In one unique situation, one of the software managers, due to health and traffic problems, became a teleworking consultant. She used her husbands office as her base of operations rather than work at home due to the presence of small children in the house which she felt would be a distraction to her work.
Generally outsourcing is currently not a preferred option for software companies in Malaysia, except in particular circumstances. This was the case of a company which contracted about 200 data-entry clerks, mainly rural-based girls from different districts, to key in land records in a Land Registration System computerisation project.
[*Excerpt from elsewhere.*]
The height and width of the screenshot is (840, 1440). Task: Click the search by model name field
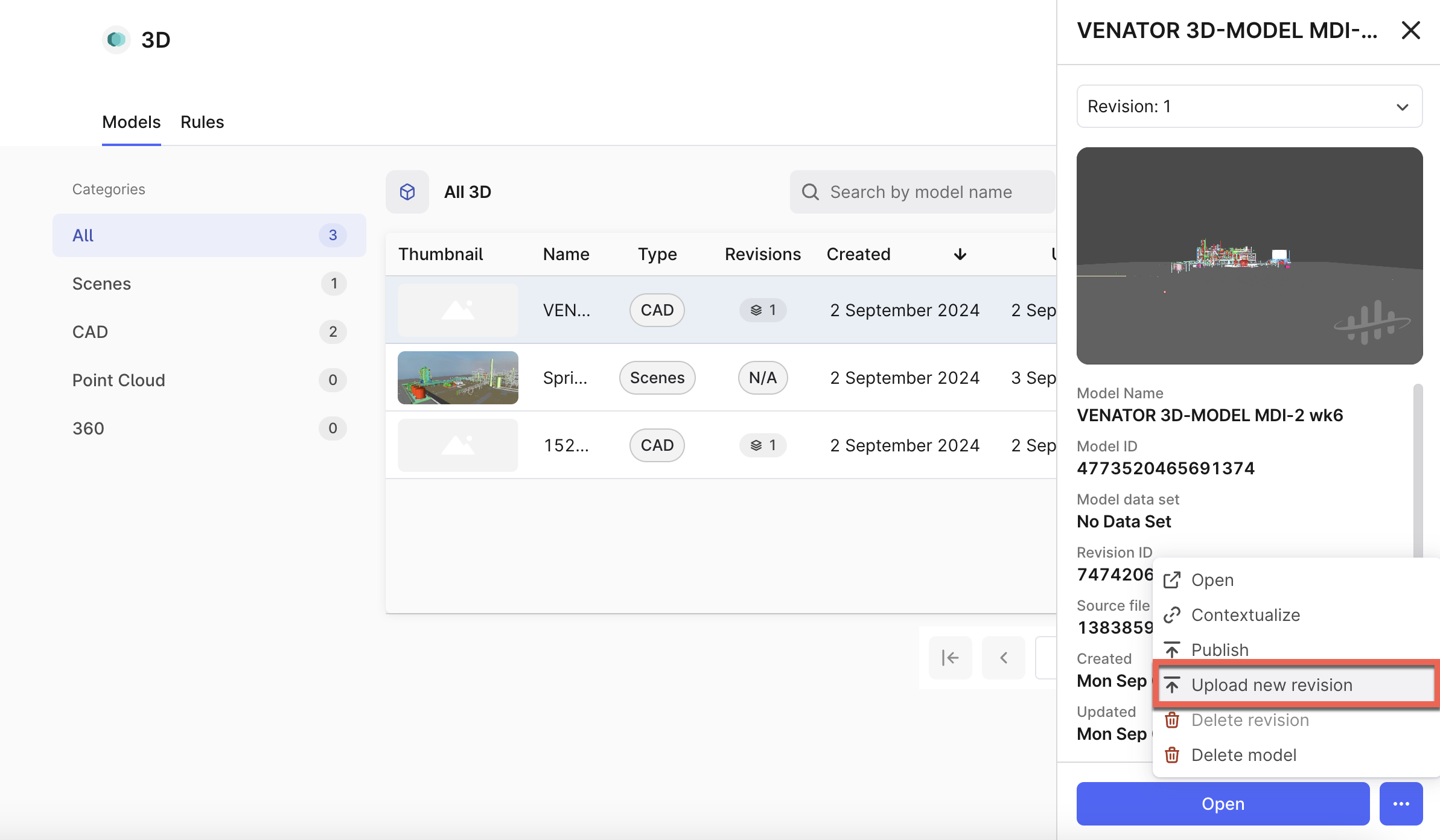click(x=920, y=191)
What opportunities for women?
As can be seen, there are many forms of teleworking being practised in the software industry today. The question is to what extent do these opportunities present clear career paths for female teleworkers? The data show that it is difficult to make generalisations due to the different teleworking forms and occupations involved. What we shall present here are the different types of teleworking arrangements, and from these cases, attempt to evaluate the opportunities offered to various groups of women. A case of a male telehomeworker is also discussed to contribute to the debate on teleworking and the gender division of labour.
Theresa - a mobile teleworking consultant
Theresa, a partner as well as a Consultant in a joint venture firm, is a full-time teleworker. She was previously a manager of a team of systems analysts and programmers but found it difficult to maintain her position as a manager due to health problems. Moreover the traffic jam and distance from her home to the office, which took about three to four daily commuting hours became very stressful for her, contributing to her health problems. As a result, Theresa decided to resign from the company in early 1997. However, the Managing Director gave her the option to telework, an offer she took up from March 1997. Theresa is paid a Consultants fee (including transport allowance) which, according to her, is very reasonable.
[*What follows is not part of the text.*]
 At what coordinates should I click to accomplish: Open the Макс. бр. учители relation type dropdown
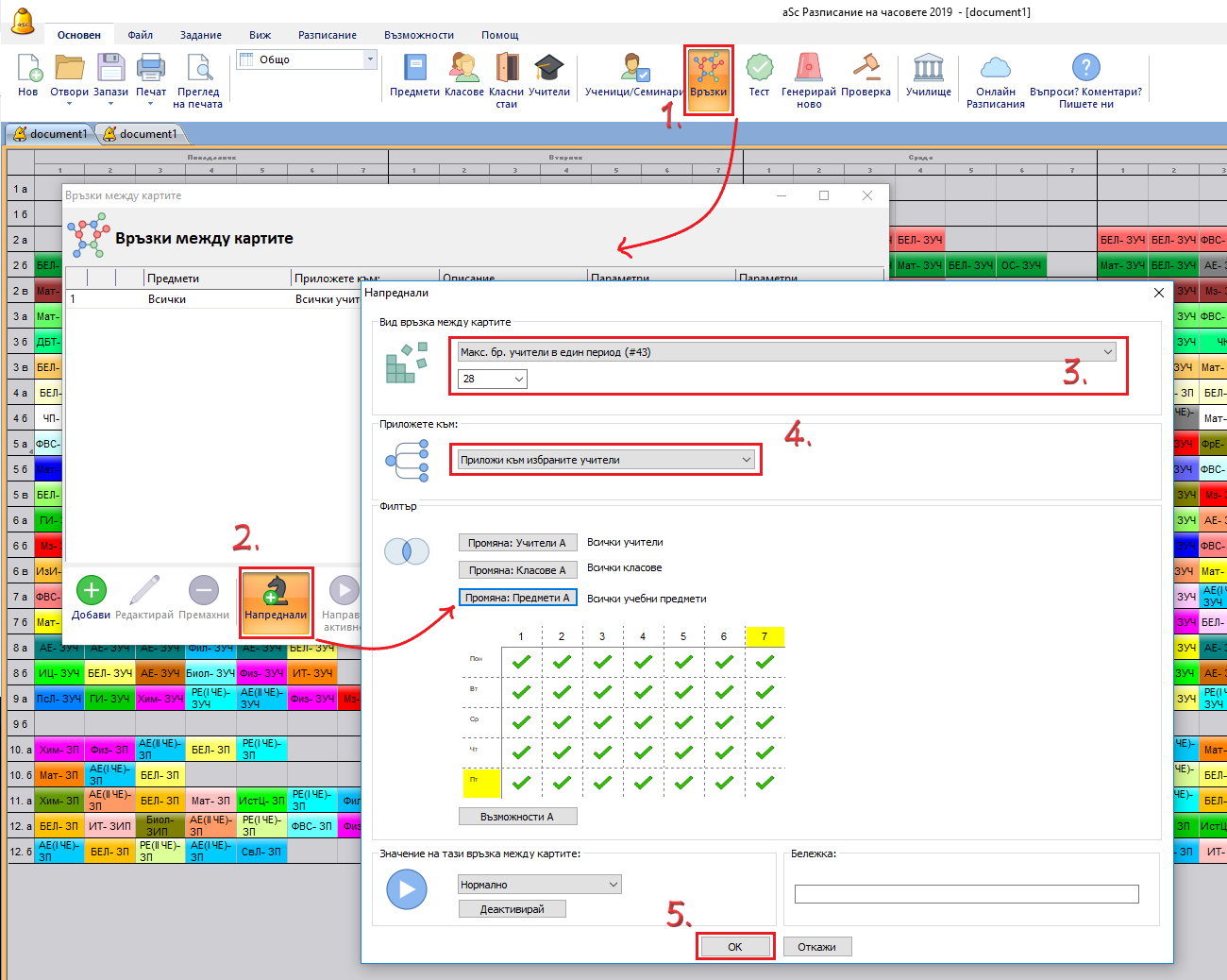point(785,352)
The company provides her with the necessary equipment such as a computer, modem, as well as access to the Internet and E-mail facilities. She has her own fax machine and printer. The company pays for the telephone bill and maintenance of the office equipment.
As a teleworker, she comes into the company office at least two or three days a week. The rest of the week she works the normal working hours from her husbands office. Her husband is a businessman and has his own office that is within walking distance from their home. She found it impossible to work directly from home as she had children who would always disturb her. Hence, she shifted from teleworking at home to her husbands office. Theresa points out that she is fortunate to have a support network, as her mother-in-law and a helper take care of her children.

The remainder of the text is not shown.